June 9, 2005

Response to Barry Hessenius's Blog of June 6, 2005

Barry was Director of the California Arts Council and is now Executive Director of Alonzo King's Lines Contemporary Ballet

Barry,

I too was at the Business Arts Council's MetLife Forum event at which you spoke and I was inspired by your situation analysis of the arts business environment. As an arts management consultant I work every day with small and midsize organizations that are struggling to stabilize the business of their arts, much less envisioning sustainability.

Like the American Dream of a little house with a white picket fence, arts groups run towards 501(c)3 incorporation and then are unable to build the capacity to support the move. Others go even further by attempting to independently lease or purchase an arts venue while still building their artistic product.
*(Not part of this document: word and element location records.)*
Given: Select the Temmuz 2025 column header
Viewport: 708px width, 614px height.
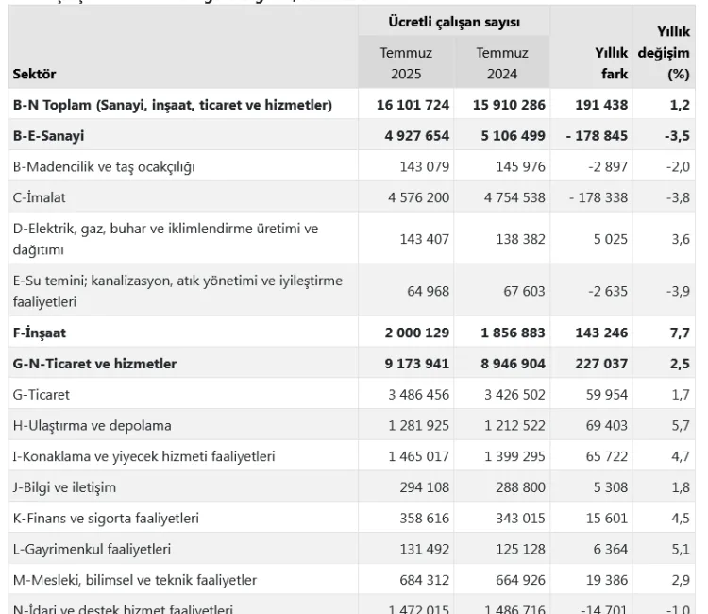Looking at the screenshot, I should coord(406,62).
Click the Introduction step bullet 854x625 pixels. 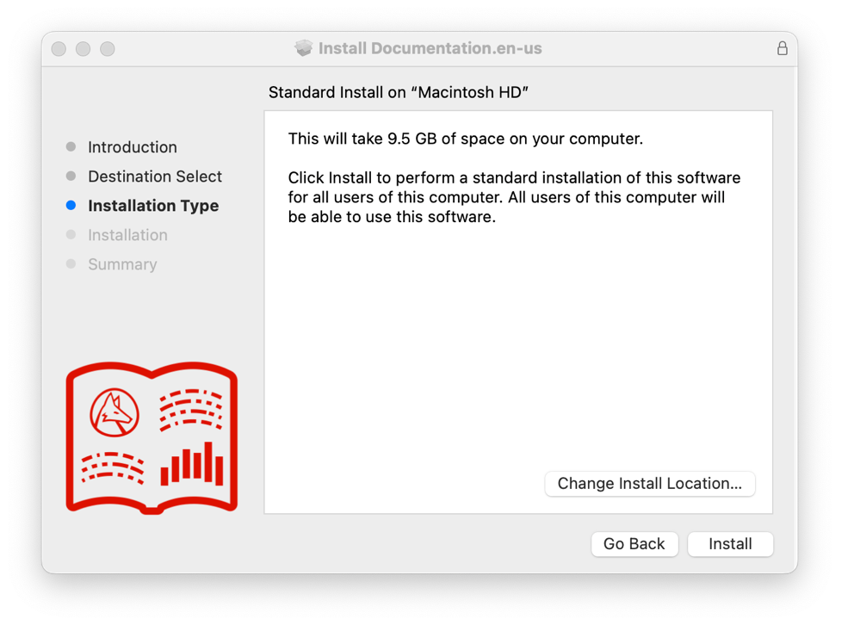[x=71, y=146]
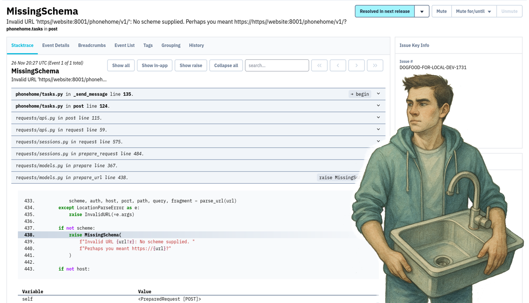Toggle the Show raise filter
Viewport: 529px width, 303px height.
click(x=191, y=65)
I believe that a better model is to fund the development of Hub organizations, such as Intersection for the Arts
and the quickly-evolving Oakland Metro
which incubate and present small and midsize arts ventures. Ideally, acting as fiscal sponsors and presenting partners, these Hubs can offer collective management resources, co-marketing opportunities, provide ticketing services, and house rehearsal, performance and exhibition space.
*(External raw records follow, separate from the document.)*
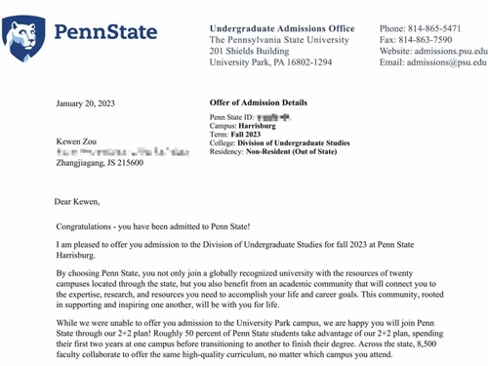Image resolution: width=488 pixels, height=366 pixels.
Task: Click the Dear Kewen salutation
Action: pos(77,202)
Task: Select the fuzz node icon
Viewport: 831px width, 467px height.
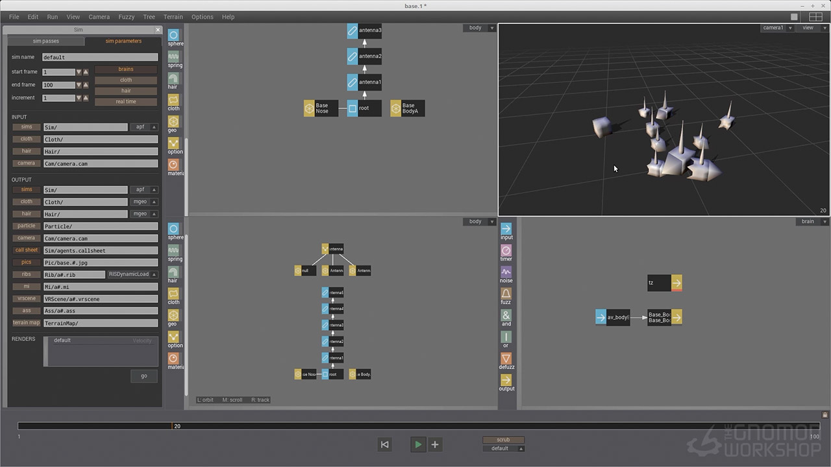Action: (x=506, y=294)
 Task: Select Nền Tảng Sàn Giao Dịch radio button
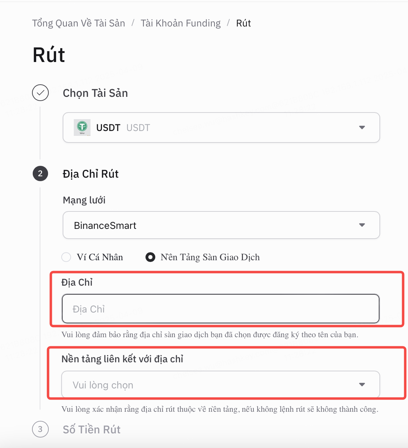click(x=150, y=257)
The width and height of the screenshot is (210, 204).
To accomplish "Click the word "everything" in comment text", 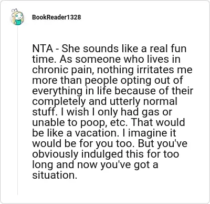I will click(57, 91).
Building sustainable Hub organizations requires funder investment in the development of arts and business partnerships. Arts leadership is sorely missing and is ideally a partnership between artists, arts managers, trained board members, funders, civic leaders and business arts advocates. Currently the artists are the managers, the marketers, the fundraisers, the board members and often the audience members too. The Hub model promotes the development of art and a powerful growth opportunity for arts leadership.